From first line to last, copy the listing exactly and omit its pictures.

_Exercise input:_
[Start of Attachment]

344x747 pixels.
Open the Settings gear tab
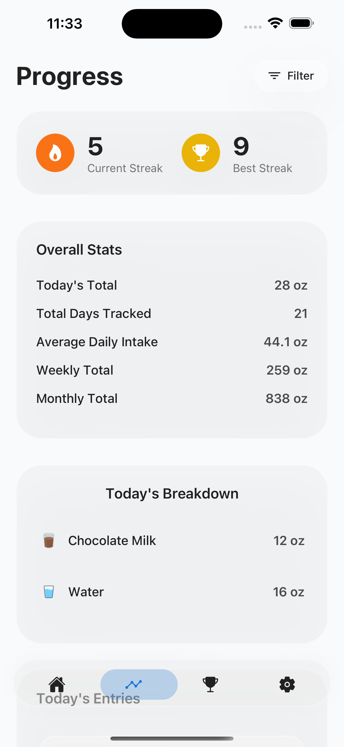click(287, 684)
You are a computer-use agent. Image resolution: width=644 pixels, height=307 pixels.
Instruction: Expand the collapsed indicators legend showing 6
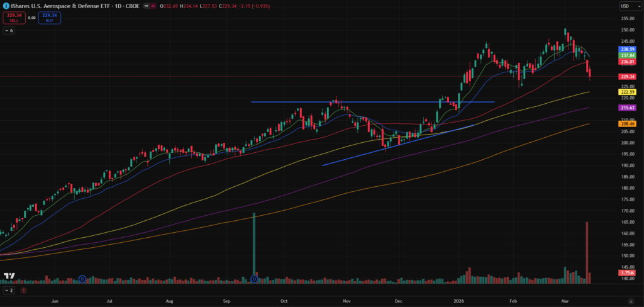pos(8,30)
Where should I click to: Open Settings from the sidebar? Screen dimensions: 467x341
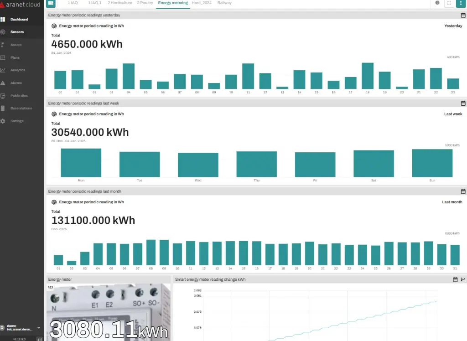pyautogui.click(x=18, y=121)
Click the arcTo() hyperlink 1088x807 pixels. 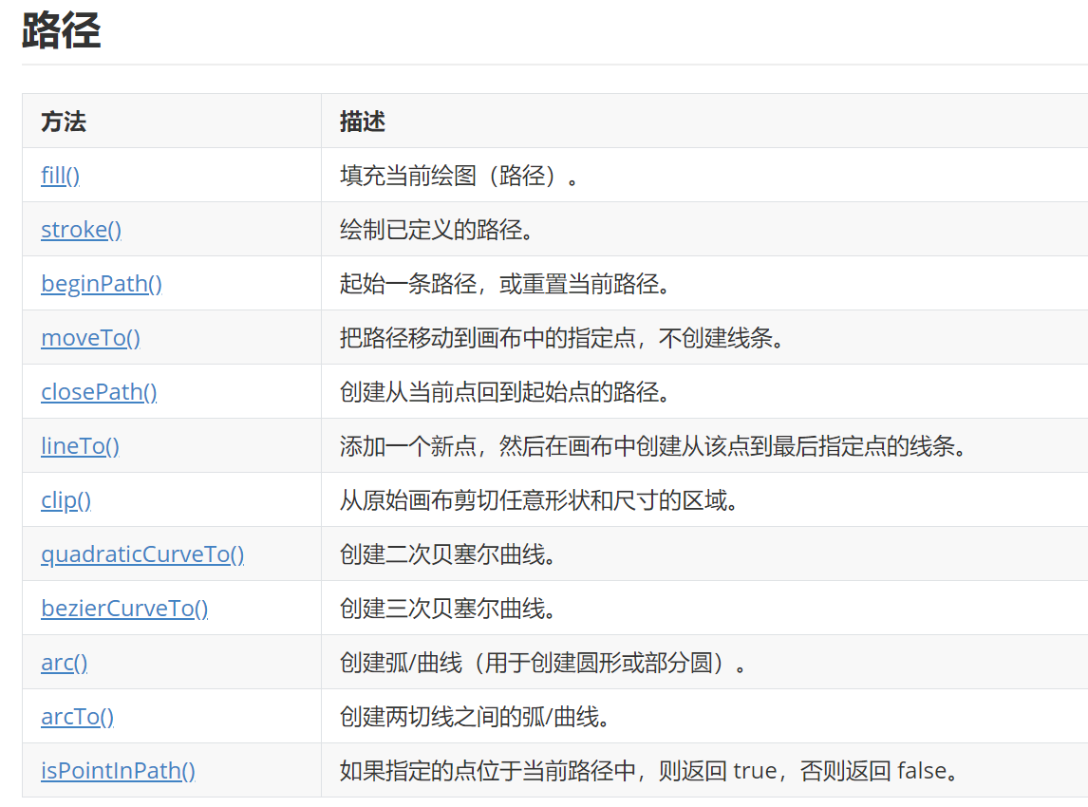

[End of Attachment]

_Response to this exercise:_
344x747 pixels.
Open the Settings gear tab
click(287, 684)
You are a computer-use agent. Image resolution: width=644 pixels, height=307 pixels.
Instruction: Expand the collapsed indicators legend showing 6
pos(8,30)
Where should I click to: Open Settings from the sidebar? Screen dimensions: 467x341
pyautogui.click(x=18, y=121)
Click the arcTo() hyperlink 1088x807 pixels. 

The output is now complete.